◆ Task instructions ◆
In the magazine piece about a Jiu Jitsu lesson, who is the sensei who gave the lesson along with Paul, and where is his academy?

◆ Text block ◆

○ ○ ○ ○ ○

I Got My Ass Kicked Way Harder
Than You Did Last Year
from the January 2005 INsite Magazine
One of my coworkers, Paul, is a black belt in Jiu Jitsu and for a while I kept asking him which particular style he practiced. Tiger style? Dragon style? Scorpion style? Frog style? Paul is a very patient man. One day I asked him if he would punch me in the stomach and he asked me if I wanted to puke on my shoes. I didn’t.
Eventually, Paul decided that the best way for me to learn about his style of Jiu Jitsu would be to actually learn it, so he set me up with a private lesson with him and his sensei, Nick Theodorou, at the Theodorou Academy of Jiu Jitsu in Watertown. Of my ensuing lesson, Paul informed me that “at the very least, you’ll leave knowing how to throw a punch and knowing how to choke somebody.” It sounded like a pretty good offer. So I went.
Prior to my visit to the Jiu Jitsu studio, my experience with the martial arts hadn’t been all that extensive. I had a command of the entire catalogue of Wu-Tang albums and I’d watched Five Deadly Venoms (“Toad style is immensely strong, and immune to nearly any weapon …”). I also took a beating from some teriyaki stir-fry this one time.

○ ○ ○ ○ ○

◆ Supplied information ◆
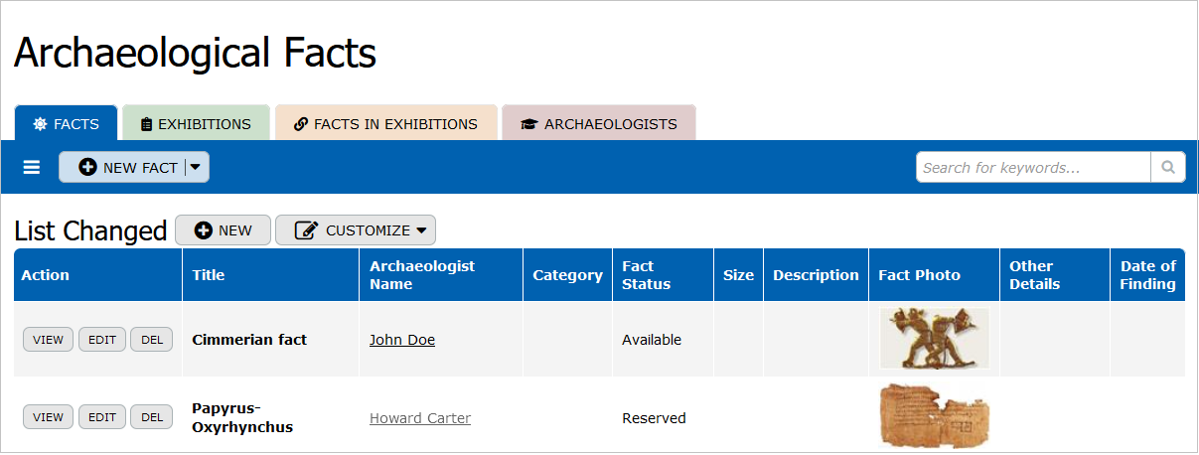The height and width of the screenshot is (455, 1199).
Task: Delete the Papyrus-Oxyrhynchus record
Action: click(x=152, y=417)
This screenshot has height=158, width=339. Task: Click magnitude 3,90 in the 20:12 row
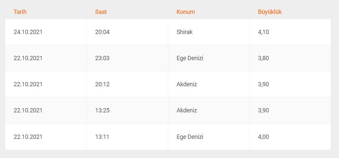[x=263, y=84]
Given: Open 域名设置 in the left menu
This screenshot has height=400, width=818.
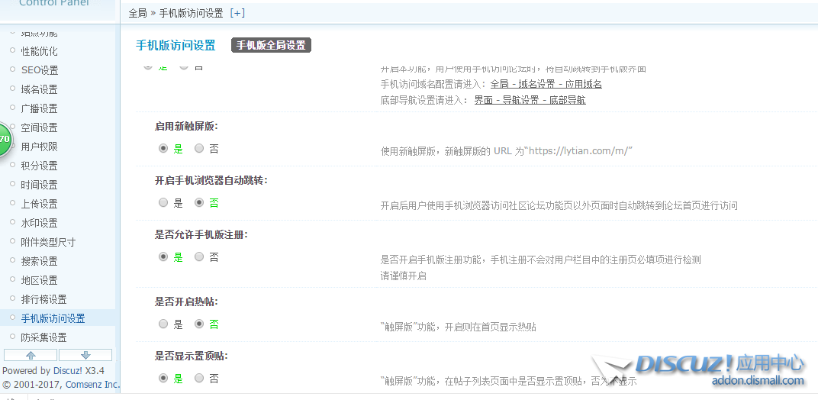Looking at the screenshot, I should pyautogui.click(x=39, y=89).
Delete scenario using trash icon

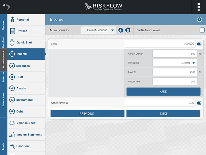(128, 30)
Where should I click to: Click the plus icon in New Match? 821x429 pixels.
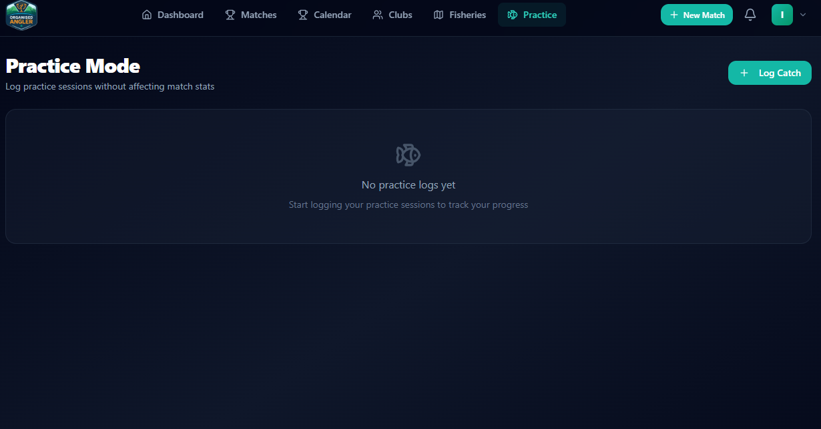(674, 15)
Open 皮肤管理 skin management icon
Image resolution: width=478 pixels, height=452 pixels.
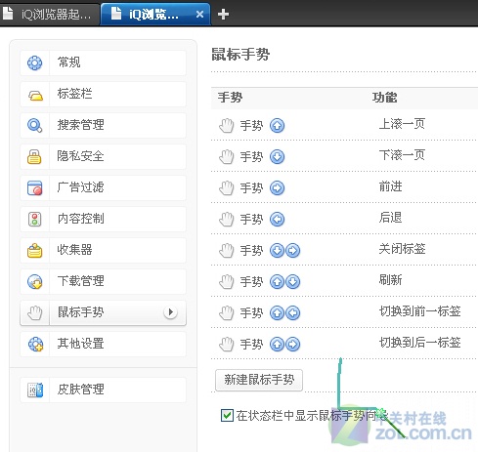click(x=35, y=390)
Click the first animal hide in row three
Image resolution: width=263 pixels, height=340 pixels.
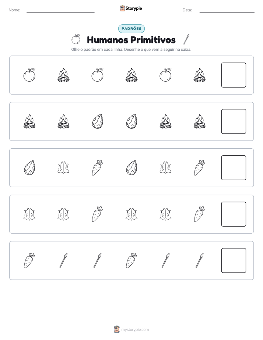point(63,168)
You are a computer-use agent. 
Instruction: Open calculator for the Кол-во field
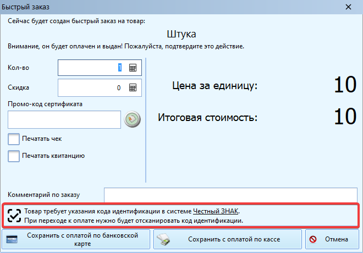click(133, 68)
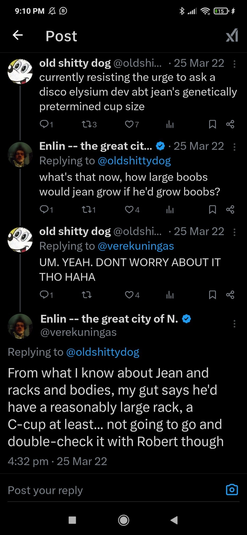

○ ○ ○ ○ ○

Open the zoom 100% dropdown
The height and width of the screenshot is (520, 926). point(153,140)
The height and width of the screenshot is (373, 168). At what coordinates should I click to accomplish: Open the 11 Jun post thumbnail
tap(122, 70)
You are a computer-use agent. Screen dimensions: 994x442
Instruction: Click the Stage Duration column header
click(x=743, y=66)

○ ○ ○ ○ ○

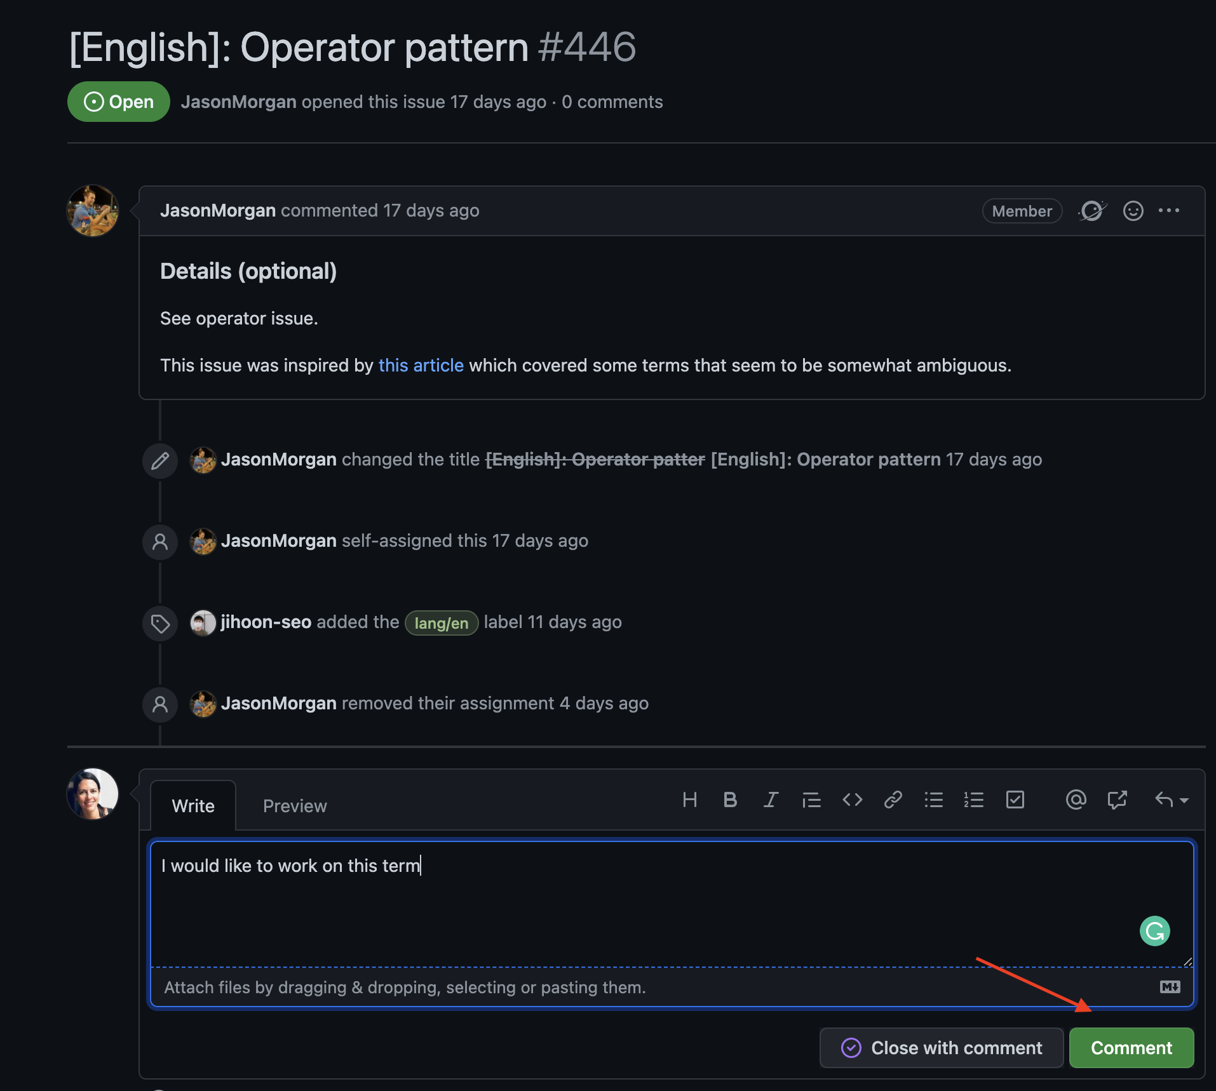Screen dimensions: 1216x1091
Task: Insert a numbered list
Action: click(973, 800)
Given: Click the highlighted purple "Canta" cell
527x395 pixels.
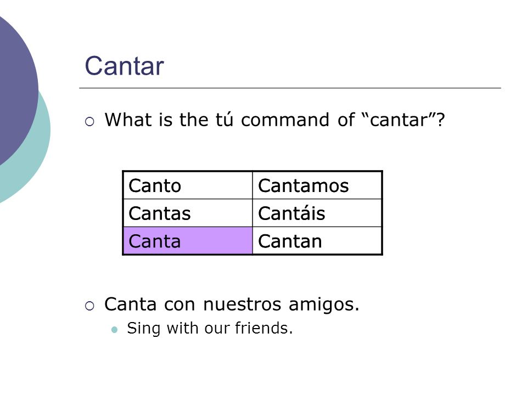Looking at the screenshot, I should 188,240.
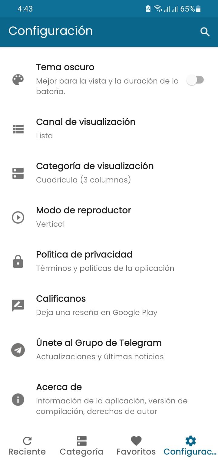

○ ○ ○ ○ ○

◆ Output for this exercise ◆
Nick Theodorou, at the Theodorou Academy of Jiu Jitsu in Watertown.